[Assignment]
Repeat exactly the lines below that lie between the line with "Open the edge-dal12-571aa9cc gateway link" and the line with "Select the Rotate tool", counting both of those lines as part of the answer.

START Dataset extract

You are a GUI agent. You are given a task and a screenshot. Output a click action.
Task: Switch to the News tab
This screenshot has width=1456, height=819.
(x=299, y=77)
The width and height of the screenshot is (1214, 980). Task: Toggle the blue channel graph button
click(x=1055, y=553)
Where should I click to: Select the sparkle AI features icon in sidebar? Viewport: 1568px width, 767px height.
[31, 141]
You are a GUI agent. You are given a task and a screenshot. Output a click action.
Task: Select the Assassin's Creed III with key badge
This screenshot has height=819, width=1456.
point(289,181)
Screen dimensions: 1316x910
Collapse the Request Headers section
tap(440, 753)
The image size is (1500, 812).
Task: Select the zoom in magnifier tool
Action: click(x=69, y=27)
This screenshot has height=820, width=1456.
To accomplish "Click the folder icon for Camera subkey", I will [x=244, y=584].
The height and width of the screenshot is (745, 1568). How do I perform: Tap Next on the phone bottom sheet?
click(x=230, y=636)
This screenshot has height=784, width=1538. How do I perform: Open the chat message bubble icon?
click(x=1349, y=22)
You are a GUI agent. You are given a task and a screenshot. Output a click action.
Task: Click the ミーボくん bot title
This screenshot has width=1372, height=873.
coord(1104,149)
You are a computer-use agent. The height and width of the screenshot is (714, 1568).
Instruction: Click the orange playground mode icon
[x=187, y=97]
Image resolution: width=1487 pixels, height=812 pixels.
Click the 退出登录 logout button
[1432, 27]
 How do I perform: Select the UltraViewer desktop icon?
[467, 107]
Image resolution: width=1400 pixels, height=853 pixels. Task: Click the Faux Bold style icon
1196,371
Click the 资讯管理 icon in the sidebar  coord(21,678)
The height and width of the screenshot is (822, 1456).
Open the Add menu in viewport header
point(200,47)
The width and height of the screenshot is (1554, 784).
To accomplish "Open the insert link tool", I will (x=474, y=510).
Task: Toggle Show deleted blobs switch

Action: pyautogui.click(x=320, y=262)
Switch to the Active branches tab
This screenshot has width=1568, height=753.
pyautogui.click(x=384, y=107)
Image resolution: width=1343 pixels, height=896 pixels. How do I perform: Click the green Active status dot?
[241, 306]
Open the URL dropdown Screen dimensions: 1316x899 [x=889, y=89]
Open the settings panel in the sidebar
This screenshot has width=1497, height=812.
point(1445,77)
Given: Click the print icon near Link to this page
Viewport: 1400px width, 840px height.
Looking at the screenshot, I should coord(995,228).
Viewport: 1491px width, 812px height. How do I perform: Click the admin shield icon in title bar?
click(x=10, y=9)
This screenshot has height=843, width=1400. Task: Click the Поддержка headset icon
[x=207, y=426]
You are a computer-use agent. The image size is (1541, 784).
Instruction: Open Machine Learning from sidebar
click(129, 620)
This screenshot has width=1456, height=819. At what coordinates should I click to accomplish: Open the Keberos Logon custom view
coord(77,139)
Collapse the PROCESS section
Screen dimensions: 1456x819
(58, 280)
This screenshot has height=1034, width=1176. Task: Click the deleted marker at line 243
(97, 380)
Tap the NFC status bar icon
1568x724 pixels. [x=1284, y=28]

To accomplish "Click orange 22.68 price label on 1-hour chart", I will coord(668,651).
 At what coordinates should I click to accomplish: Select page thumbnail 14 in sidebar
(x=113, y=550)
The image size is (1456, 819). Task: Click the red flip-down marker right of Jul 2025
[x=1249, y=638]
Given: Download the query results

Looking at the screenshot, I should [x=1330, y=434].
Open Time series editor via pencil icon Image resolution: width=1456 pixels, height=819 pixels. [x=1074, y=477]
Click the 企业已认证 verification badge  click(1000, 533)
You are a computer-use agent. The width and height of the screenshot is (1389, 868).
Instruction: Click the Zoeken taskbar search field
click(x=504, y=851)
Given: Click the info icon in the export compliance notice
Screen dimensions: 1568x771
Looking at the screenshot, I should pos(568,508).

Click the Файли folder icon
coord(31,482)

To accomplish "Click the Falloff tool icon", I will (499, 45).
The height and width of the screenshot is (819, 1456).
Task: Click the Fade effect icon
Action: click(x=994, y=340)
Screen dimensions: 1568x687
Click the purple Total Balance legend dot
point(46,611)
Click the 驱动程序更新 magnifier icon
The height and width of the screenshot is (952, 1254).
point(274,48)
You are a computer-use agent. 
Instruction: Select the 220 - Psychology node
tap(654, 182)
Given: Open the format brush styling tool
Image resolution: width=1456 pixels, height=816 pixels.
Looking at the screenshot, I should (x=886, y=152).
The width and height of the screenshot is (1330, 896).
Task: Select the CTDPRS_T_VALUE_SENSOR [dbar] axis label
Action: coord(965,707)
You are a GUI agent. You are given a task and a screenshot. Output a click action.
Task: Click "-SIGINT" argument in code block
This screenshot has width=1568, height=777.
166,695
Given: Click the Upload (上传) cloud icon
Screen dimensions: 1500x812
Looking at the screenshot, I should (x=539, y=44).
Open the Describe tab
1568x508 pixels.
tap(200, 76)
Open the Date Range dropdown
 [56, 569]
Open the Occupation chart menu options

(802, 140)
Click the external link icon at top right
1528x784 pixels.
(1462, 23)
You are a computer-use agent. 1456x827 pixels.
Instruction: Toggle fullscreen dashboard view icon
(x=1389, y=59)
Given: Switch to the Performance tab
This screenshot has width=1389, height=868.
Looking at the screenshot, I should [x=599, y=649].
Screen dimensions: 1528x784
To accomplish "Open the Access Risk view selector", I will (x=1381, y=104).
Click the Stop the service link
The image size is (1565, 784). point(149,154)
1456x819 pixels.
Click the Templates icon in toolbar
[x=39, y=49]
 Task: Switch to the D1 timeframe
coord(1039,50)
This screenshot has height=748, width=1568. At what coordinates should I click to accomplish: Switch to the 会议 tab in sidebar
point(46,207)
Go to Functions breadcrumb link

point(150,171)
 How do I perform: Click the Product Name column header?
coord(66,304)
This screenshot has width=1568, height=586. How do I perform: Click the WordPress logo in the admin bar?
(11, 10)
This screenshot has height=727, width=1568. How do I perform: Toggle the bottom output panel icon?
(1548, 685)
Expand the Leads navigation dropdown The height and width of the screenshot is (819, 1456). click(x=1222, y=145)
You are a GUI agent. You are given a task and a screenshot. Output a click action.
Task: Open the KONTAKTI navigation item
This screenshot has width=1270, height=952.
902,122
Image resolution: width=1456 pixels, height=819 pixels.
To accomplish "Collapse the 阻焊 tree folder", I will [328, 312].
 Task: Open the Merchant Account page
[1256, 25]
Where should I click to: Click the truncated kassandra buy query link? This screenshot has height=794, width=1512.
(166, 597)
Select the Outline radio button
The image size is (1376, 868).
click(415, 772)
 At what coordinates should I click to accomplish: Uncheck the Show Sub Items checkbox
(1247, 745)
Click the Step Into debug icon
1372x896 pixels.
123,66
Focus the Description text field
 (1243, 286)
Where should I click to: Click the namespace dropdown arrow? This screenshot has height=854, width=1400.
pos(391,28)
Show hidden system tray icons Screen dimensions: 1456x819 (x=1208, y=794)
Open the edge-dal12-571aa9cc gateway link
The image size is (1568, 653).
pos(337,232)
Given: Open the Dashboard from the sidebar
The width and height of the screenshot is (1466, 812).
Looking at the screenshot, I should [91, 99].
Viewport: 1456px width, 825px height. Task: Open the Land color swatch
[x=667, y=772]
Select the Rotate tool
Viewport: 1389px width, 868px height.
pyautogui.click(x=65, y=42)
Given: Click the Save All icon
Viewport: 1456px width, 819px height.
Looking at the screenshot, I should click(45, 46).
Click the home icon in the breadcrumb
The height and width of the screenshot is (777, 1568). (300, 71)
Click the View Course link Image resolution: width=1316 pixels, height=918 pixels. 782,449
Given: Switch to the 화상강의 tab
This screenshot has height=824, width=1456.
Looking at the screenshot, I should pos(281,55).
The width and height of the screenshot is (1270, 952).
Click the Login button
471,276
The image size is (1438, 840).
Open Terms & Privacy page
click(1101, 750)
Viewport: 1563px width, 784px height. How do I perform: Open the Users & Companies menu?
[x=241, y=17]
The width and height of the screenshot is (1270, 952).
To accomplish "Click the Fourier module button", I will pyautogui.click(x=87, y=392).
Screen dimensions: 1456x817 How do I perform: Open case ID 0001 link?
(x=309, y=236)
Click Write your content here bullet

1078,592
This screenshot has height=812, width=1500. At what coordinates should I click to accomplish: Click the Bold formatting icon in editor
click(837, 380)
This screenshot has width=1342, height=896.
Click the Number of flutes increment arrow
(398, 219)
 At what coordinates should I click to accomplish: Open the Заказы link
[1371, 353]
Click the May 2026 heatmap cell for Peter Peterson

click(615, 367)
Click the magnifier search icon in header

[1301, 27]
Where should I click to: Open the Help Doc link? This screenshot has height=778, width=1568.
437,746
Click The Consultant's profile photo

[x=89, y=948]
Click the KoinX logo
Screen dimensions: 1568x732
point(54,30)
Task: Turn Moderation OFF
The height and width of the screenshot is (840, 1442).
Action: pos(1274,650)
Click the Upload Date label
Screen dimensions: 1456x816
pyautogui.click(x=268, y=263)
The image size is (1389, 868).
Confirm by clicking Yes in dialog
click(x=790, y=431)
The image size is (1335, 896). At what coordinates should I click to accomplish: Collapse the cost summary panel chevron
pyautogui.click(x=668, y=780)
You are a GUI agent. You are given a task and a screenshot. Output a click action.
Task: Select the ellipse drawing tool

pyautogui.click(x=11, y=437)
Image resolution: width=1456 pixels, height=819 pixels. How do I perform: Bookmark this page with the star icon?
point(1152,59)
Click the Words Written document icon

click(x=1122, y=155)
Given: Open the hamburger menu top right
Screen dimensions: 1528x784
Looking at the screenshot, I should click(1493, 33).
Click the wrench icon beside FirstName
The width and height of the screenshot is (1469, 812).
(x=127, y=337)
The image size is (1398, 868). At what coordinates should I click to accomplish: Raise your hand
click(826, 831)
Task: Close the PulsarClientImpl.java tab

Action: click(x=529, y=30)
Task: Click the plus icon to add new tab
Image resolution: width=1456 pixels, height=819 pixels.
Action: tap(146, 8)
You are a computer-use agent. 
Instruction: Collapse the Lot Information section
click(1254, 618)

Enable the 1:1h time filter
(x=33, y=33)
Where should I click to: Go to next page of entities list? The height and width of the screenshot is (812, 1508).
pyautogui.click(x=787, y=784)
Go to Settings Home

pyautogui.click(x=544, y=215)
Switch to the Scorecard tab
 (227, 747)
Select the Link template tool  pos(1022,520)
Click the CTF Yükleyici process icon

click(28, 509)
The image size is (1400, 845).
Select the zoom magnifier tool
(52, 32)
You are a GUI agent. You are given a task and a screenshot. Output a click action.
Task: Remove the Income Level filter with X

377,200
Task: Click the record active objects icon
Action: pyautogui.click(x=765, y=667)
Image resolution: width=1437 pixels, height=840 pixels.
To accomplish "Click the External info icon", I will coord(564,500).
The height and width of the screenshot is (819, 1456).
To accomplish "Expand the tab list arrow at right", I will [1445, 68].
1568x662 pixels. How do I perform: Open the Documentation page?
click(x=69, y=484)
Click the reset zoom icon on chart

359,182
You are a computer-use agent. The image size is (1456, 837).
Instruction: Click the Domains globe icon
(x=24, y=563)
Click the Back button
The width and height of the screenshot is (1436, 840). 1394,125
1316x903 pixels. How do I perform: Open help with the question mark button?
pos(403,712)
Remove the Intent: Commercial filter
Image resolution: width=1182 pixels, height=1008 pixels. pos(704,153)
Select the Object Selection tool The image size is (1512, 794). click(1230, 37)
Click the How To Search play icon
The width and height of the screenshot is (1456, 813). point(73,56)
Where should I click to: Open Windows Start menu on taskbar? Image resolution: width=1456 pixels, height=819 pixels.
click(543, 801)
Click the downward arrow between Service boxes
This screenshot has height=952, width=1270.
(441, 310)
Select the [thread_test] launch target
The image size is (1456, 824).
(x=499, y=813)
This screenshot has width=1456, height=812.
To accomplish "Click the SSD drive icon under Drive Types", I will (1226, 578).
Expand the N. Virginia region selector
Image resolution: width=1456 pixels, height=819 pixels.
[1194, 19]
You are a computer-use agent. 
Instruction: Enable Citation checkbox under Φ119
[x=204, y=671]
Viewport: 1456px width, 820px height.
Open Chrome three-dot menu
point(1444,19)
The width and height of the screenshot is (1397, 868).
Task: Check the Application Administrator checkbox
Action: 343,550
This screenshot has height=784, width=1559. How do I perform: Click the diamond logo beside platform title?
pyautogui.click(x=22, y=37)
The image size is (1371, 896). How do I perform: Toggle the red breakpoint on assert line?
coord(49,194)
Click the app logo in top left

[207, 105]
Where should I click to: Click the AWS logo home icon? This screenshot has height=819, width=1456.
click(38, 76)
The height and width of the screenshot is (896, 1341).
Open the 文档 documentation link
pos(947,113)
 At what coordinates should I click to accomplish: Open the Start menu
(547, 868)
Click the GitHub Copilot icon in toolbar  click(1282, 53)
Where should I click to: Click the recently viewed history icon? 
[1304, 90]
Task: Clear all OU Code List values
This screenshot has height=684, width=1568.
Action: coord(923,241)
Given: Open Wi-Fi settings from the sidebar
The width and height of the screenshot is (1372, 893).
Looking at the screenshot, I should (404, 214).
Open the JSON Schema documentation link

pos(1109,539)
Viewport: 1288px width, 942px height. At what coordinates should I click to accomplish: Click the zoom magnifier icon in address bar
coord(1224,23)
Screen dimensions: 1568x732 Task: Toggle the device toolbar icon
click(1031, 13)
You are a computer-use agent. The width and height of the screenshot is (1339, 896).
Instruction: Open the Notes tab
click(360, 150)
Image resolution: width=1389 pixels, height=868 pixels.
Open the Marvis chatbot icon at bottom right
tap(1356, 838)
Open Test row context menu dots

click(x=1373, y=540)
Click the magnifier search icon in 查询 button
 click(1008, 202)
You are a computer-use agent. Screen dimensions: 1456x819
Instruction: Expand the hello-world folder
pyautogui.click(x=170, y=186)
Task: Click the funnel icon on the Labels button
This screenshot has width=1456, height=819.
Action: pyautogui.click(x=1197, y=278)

END Dataset extract

[Your solution]
Open the edge-dal12-571aa9cc gateway link
The image size is (1568, 653).
pos(337,232)
Given: Open the Dashboard from the sidebar
The width and height of the screenshot is (1466, 812).
Looking at the screenshot, I should [91, 99].
Viewport: 1456px width, 825px height. Task: Open the Land color swatch
[x=667, y=772]
Select the Rotate tool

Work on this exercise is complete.